Doesn't make too much difference, I proof the dry yeast in a bit of warm (not hot) water with a sprinkle of sugar before adding it. It all works and makes cider.


----------



## manticle (4/12/10)

Hi digital.

Making cider isn't amazingly different from making beer - same principles apply. The main difference (besides the fact the main ingredient is different) is that cider tends to attenuate a lot more.

If you sprinkle the yeast on your beer, then do the same with your cider. Personally I make a starter but I do that wih my beers too.

It's advisable to use a bit of yeast nutrient with ciders too.


----------



## DigitalGiraffe (4/12/10)

What is yeast nutrient? I did read somewhere that you can boil up some yeast to add as a nutrient?

I have three packets of yeast in the fridge from kits that I have made and not needed the provided yeast. Worth doing anything with these?

This cider is just a tester to see what it comes out like. I just wanted to get the procedure sorted. Net time I may get a bit more technical with it all.

Thanks again!


----------



## manticle (4/12/10)

Diammonium phosphate is a nutrient used for winemaking. Some homebrew shops sell 'yeast nutrient' which may be a blend of various things including the DAP and some dead yeast. You can also make your own by boiling up old yeast (as you have suggested).

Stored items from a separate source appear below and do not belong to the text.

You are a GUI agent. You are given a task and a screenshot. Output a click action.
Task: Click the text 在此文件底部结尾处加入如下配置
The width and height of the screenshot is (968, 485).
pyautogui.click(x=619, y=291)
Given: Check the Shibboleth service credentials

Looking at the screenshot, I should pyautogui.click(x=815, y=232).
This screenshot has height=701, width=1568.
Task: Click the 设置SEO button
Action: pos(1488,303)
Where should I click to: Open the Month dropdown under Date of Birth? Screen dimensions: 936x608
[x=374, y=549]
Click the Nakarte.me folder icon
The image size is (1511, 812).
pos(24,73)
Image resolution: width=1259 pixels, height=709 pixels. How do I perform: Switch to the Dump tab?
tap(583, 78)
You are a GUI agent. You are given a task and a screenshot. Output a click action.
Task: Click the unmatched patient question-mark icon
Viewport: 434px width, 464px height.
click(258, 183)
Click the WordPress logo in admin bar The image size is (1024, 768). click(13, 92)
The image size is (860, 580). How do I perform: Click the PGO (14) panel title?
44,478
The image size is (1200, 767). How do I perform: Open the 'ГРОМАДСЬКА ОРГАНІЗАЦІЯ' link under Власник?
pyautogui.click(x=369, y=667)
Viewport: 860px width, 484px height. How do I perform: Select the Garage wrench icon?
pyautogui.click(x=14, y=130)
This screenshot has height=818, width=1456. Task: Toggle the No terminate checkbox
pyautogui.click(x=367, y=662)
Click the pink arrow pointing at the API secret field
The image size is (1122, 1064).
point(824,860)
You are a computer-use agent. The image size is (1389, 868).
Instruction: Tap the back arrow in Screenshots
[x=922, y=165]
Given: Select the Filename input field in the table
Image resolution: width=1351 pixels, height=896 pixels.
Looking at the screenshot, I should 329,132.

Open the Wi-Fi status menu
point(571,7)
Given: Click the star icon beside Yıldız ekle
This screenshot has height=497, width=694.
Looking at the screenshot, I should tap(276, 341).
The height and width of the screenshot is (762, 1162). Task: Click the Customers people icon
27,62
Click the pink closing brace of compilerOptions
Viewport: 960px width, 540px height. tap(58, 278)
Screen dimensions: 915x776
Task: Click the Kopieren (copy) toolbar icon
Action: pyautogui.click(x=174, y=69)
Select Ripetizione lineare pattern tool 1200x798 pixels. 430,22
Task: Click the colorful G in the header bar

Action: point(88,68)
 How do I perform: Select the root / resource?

If you want to do a tester, simply blend any varieties of juice you have and ferment them in one of the jice bottles. Take note of the proportion of exh juice etc.

Making juice based cider is the easiest fermenting procedure there is. Mix together juice, yeast and nutrient. Close vessel with some allowance for CO2 emission, keep cool and wait till FG reached.

Prime, age, drink.


----------



## DigitalGiraffe (4/12/10)

Thanks manticle.

I think I'll keep it is simple as possible for my first attempt.

Next attempt I'll add the spare yeast packets to see if there's a noticeable difference.

Thank for your help guys. I'm off to mix it up now.

Cheers,

Paul


----------



## DigitalGiraffe (20/12/10)

O.K. my cider has stopped fermenting and is ready for bottling.

I have a whole bunch of 500ml Bulmers bottles that I am going to use. Should I add 2x Carbonation drops (which is recommended for 750ml longnecks) or using the sugar scoop just under the full amount for a long neck?

will 2x carbonation drops be likely to cause a bottle bomb?

I also have a ginger beer that is ready for bottling and I'm wondering if two of these drops will be too much for a 500ml bottle.

Cheers,

Paul

P.S. The cider tastes very dry, I knew it would probably do this but hoped it wouldnt. Oh well.


----------



## manticle (20/12/10)

I wouldn't add 2 drops. Even if it doesn't cause bottle bombs (which it might) the cider will be way overfizzed.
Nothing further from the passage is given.